Germany's Grid Package Puts 32 GW of Renewables and €45 Billion at Risk
A study commissioned by Green Planet Energy identifies 90 districts where Germany's planned grid package would jeopardize 23 GW of wind, 9.2 GW of solar and €45 billion in investments.
| Sectors | Wind Energy, Onshore, Solar Energy, Photovoltaic |
|---|---|
| Themes | Regulation & Governance, Public Policy |
| Companies | Green Planet Energy, enervis |
| Countries | Germany |
A draft regulation from Germany's Federal Ministry of Economics threatens to block more than 32 gigawatts (GW) of renewable energy projects and some €45 billion in private investment. This is the finding of a study published on March 25, 2026 by consulting firm enervis, commissioned by green electricity provider Green Planet Energy. The text, known as the "Netzpaket," would primarily target wind and solar developers operating in areas designated as "capacity-limited grid zones."
Four German Regions Most Exposed
The measure would designate 90 districts as capacity-limited grid zones. In these areas, wind and ground-mounted solar operators could continue to build but would lose all right to compensation when curtailed due to grid congestion — a mechanism known as redispatch. Removing this compensation would significantly erode project economics. The most affected regions would include East Frisia, Saxony-Anhalt, Lower Saxony, Schleswig-Holstein and Bavaria.
The study highlights the absence of any technology distinction in the mechanism. In areas with high photovoltaic (PV) density, new wind projects would also be penalized — and vice versa. Even Bavaria, which has relatively few wind turbines, would see new installations threatened due to the high share of solar in its regional mix.

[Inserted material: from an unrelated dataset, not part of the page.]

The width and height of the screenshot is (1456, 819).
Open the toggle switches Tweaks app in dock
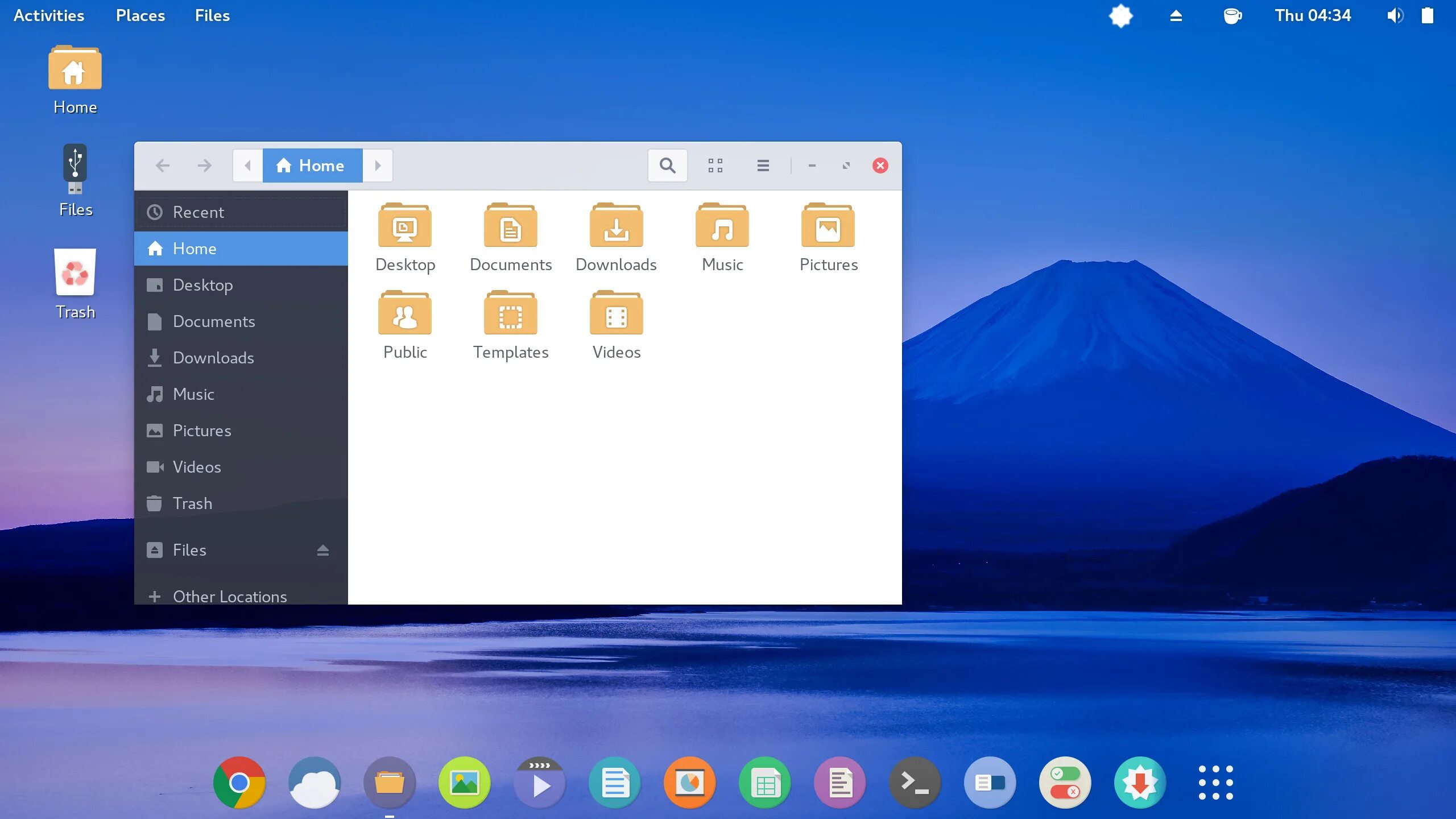point(1065,783)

23 GW of Wind and 9.2 GW of Solar at Stake
For onshore wind, enervis identifies approximately 23 GW of already approved or pending projects — around 30% of upcoming projects — representing some €40 billion in investment. In the ground-mounted PV segment, approximately 9.2 GW of near-term projects — around 28% of this segment — could be abandoned, for an investment volume of approximately €4.9 billion. According to the study, this scale corresponds to an entire year's worth of ground-mounted PV deployment in Germany.

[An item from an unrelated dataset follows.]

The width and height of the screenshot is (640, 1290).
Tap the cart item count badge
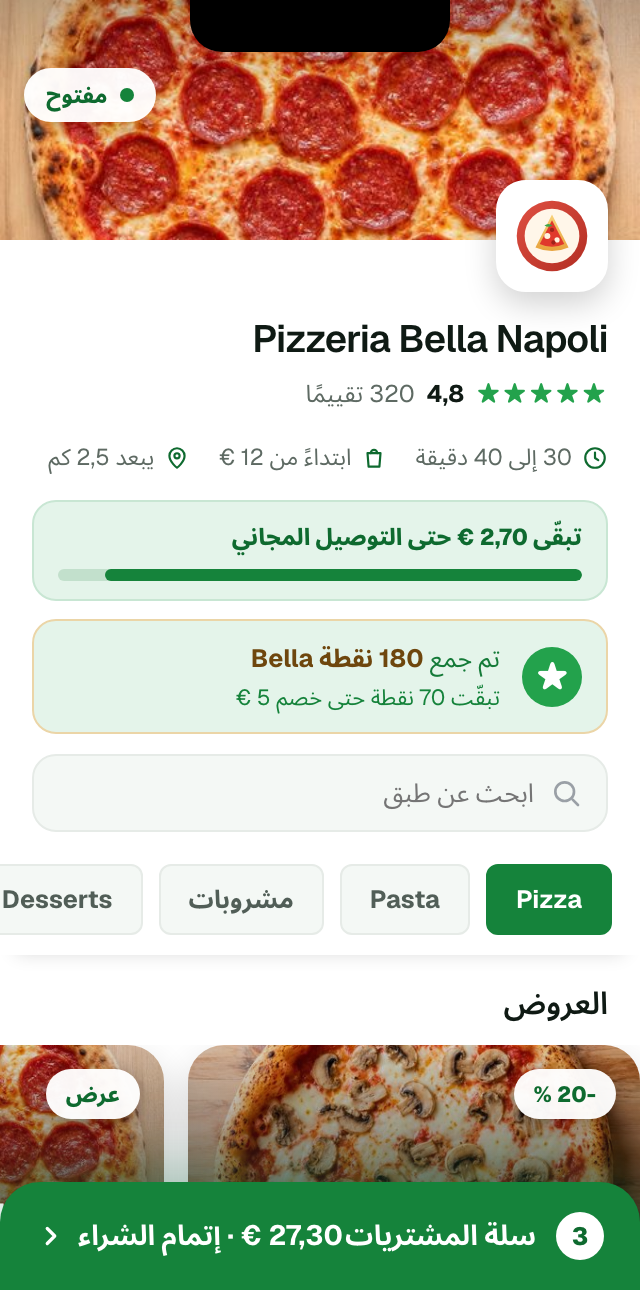[580, 1236]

The number of affected regions could grow each year. In 2025, a low-wind year, 90 districts were concerned; in windier years, more installations would need to be curtailed. Tim Höfer, energy market expert at enervis and the study's author, notes that "capacity-limited" status can persist for up to three years, even if a region subsequently returns to normal operation.
Industry Calls for Netzpaket Reform
Green Planet Energy demands a thorough revision of the text. The company argues for clear, fair and investment-friendly regulatory conditions rather than shifting risks onto project developers. Carolin Dähling, Head of Policy and Communications at Green Planet Energy, states that fossil fuel price spikes "weigh on the whole country" and that blocking billions for wind and solar "would be an announced mistake."

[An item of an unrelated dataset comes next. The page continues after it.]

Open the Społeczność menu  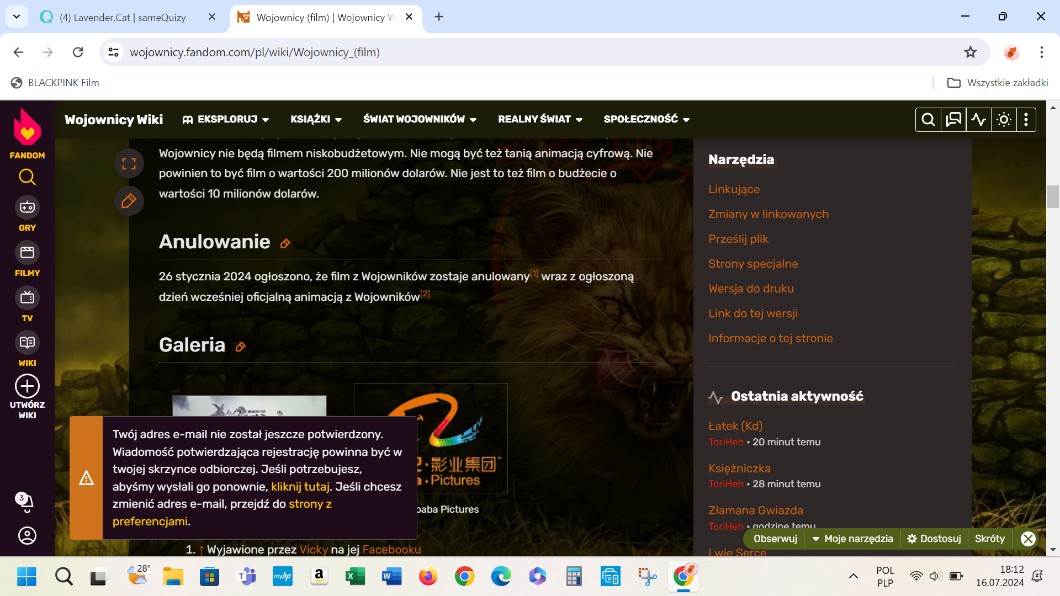point(646,120)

The study also warns that the measure could raise public support costs: higher revenue risks would feed into auction bids, while reduced competition would enable more opportunistic bidding strategies. Green Planet Energy calls for addressing the root causes of grid congestion — infrastructure modernization, digitalization and flexibility options — rather than slowing the deployment of renewables.